Le shadow banking a atteint un point haut de 67.000 milliards de dollars en 2011

le 19/11/2012 L'AGEFI Quotidien / Edition de 7H

Le FSB publie la deuxième édition de son rapport sur le système financier parallèle et soumet ses recommandations à consultation

Le décrivant comme «de l'intermédiation de crédit impliquant des entités et activités (totalement ou partiellement) en dehors du système bancaire traditionnel», le Conseil de stabilité financière (FSB) vient de livrer sa copie sur le shadow banking (système financier parallèle). Il a en premier lieu publié la seconde édition de son rapport annuel sur le sujet (Global Shadow Banking Monitoring Report), qui couvre désormais 25 juridictions contre 11 en 2011.

L'an dernier, le système financier parallèle a représenté quelque 67.000 milliards de dollars d'actifs, soit l'équivalent de 111% du PIB combiné de l'ensemble des juridictions. Les Etats-Unis constituent son terrain d'élection (23.000 milliards de dollars d'actifs), devant la zone euro (22.000 milliards de dollars) et le Royaume-Uni (9.000 milliards de dollars).
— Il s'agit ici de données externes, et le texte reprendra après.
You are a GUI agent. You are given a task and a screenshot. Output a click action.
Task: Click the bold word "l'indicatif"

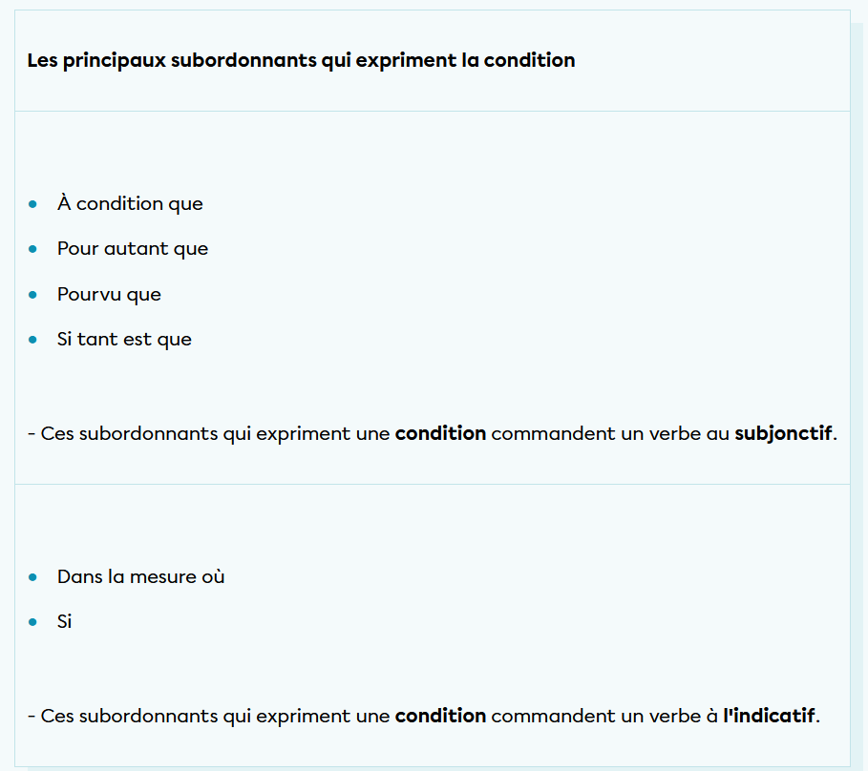(x=769, y=716)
Parmi les principaux enseignements de ce travail, le FSB souligne que la granularité des données s'améliore. La proportion des intermédiaires financiers non bancaires non identifiés au sein de l'ensemble de l'intermédiation non bancaire a ainsi chuté de 36% en 2010 à 18% en 2011, signe d'une connaissance plus approfondie de cet univers. Le FSB prévoit de compléter cet exercice de surveillance l'an prochain par l'obtention de données supplémentaires.
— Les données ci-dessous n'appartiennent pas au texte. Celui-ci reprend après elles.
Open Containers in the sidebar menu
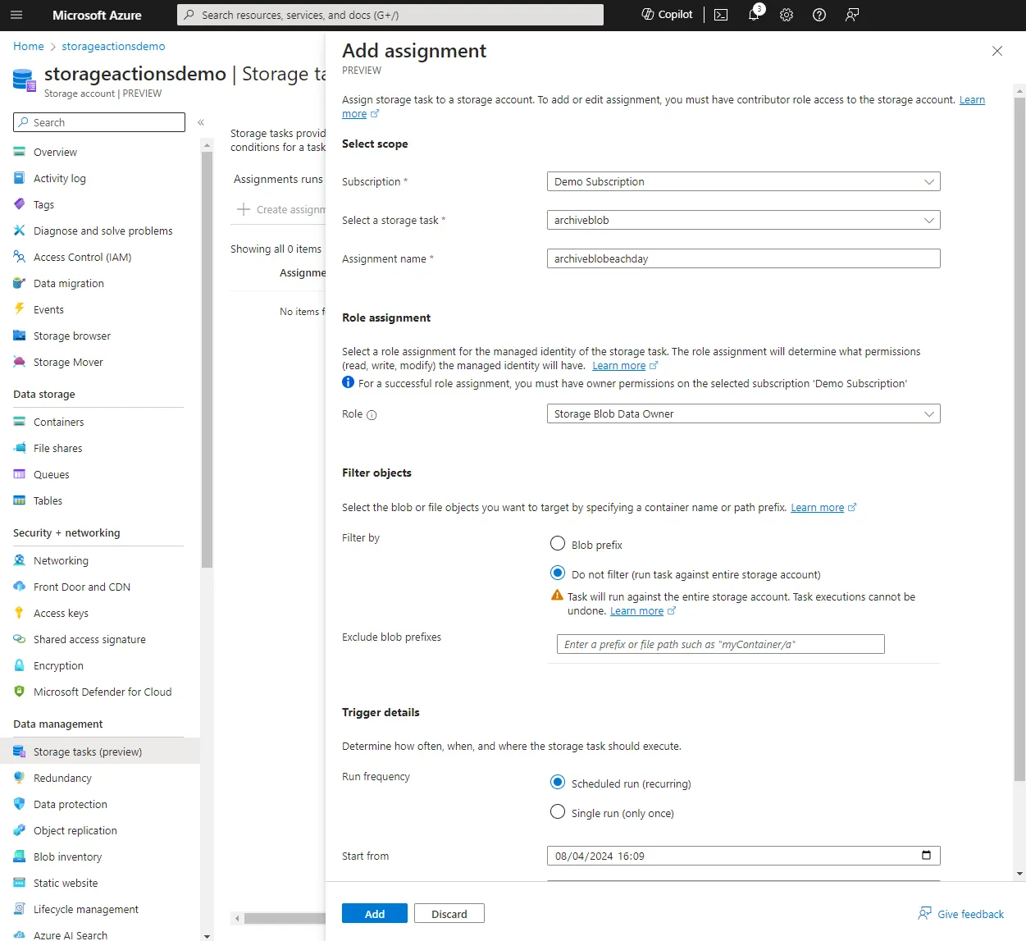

Des exigences accrues en matière de reporting des données figurent d'ailleurs dans les rapports diffusés hier pour consultation publique. C'est le cas notamment pour les activités de prêt de titres et des opérations de pension livrée (repo) qui font l'objet d'un traitement particulier. Ces trois contiennent un ensemble de recommandations afin «de renforcer la supervision et la régulation du shadow banking».

Cinq principes fondamentaux ayant trait à l'esprit de la régulation y sont rappelés dans le premier : ciblage, proportionnalité, efficacité, évaluation et révision.  Dans un deuxième rapport se rapportant aux entités non bancaires autres que les fonds monétaires, le FSB arrête le cadre de son action : mesure des risques grâce aux cinq fonctions économiques, mise en place de boîtes à outils et enfin, partage de l'information entre les autorités. Les réponses à la consultation sont attendues jusqu'au 14 janvier prochain.